◆ TASK DESCRIPTION: The expected reply is all of the data, returned exactly.

(Collected data entries)

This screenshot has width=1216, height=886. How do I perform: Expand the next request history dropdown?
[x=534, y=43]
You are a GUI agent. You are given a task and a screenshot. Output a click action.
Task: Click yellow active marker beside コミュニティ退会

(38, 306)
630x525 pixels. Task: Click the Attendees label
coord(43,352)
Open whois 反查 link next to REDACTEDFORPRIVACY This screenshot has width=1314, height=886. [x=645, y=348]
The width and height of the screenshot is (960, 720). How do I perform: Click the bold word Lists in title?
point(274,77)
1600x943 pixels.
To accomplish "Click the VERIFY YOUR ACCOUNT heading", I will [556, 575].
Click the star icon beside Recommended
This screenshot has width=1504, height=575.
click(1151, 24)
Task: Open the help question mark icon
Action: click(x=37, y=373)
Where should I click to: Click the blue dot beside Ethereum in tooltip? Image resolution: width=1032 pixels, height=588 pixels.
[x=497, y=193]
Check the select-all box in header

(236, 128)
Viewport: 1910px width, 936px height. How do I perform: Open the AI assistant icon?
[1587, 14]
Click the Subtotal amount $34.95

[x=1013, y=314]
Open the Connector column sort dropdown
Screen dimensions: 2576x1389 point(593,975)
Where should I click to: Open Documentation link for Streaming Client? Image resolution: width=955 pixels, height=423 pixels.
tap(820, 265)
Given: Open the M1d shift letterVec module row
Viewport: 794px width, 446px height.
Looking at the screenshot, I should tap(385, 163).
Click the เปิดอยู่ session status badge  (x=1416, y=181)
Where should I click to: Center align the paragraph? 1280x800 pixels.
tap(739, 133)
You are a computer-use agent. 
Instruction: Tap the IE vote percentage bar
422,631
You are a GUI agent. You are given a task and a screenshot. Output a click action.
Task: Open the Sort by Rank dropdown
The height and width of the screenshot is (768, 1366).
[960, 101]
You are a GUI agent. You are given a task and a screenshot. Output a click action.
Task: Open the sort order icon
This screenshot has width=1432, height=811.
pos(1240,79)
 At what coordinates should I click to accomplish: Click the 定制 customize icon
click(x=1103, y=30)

◆ REPLY TO THE EXERCISE:
This screenshot has width=1216, height=886. How do I perform: Expand the next request history dropdown?
[x=534, y=43]
You are a GUI agent. You are given a task and a screenshot. Output a click action.
Task: Click yellow active marker beside コミュニティ退会

(38, 306)
630x525 pixels. Task: Click the Attendees label
coord(43,352)
Open whois 反查 link next to REDACTEDFORPRIVACY This screenshot has width=1314, height=886. [x=645, y=348]
The width and height of the screenshot is (960, 720). How do I perform: Click the bold word Lists in title?
point(274,77)
1600x943 pixels.
To accomplish "Click the VERIFY YOUR ACCOUNT heading", I will [556, 575].
Click the star icon beside Recommended
This screenshot has width=1504, height=575.
click(1151, 24)
Task: Open the help question mark icon
Action: click(x=37, y=373)
Where should I click to: Click the blue dot beside Ethereum in tooltip? Image resolution: width=1032 pixels, height=588 pixels.
[x=497, y=193]
Check the select-all box in header

(236, 128)
Viewport: 1910px width, 936px height. How do I perform: Open the AI assistant icon?
[1587, 14]
Click the Subtotal amount $34.95

[x=1013, y=314]
Open the Connector column sort dropdown
Screen dimensions: 2576x1389 point(593,975)
Where should I click to: Open Documentation link for Streaming Client? Image resolution: width=955 pixels, height=423 pixels.
tap(820, 265)
Given: Open the M1d shift letterVec module row
Viewport: 794px width, 446px height.
Looking at the screenshot, I should tap(385, 163).
Click the เปิดอยู่ session status badge  (x=1416, y=181)
Where should I click to: Center align the paragraph? 1280x800 pixels.
tap(739, 133)
You are a computer-use agent. 
Instruction: Tap the IE vote percentage bar
422,631
You are a GUI agent. You are given a task and a screenshot. Output a click action.
Task: Open the Sort by Rank dropdown
The height and width of the screenshot is (768, 1366).
[960, 101]
You are a GUI agent. You are given a task and a screenshot. Output a click action.
Task: Open the sort order icon
This screenshot has width=1432, height=811.
pos(1240,79)
 At what coordinates should I click to accomplish: Click the 定制 customize icon
click(x=1103, y=30)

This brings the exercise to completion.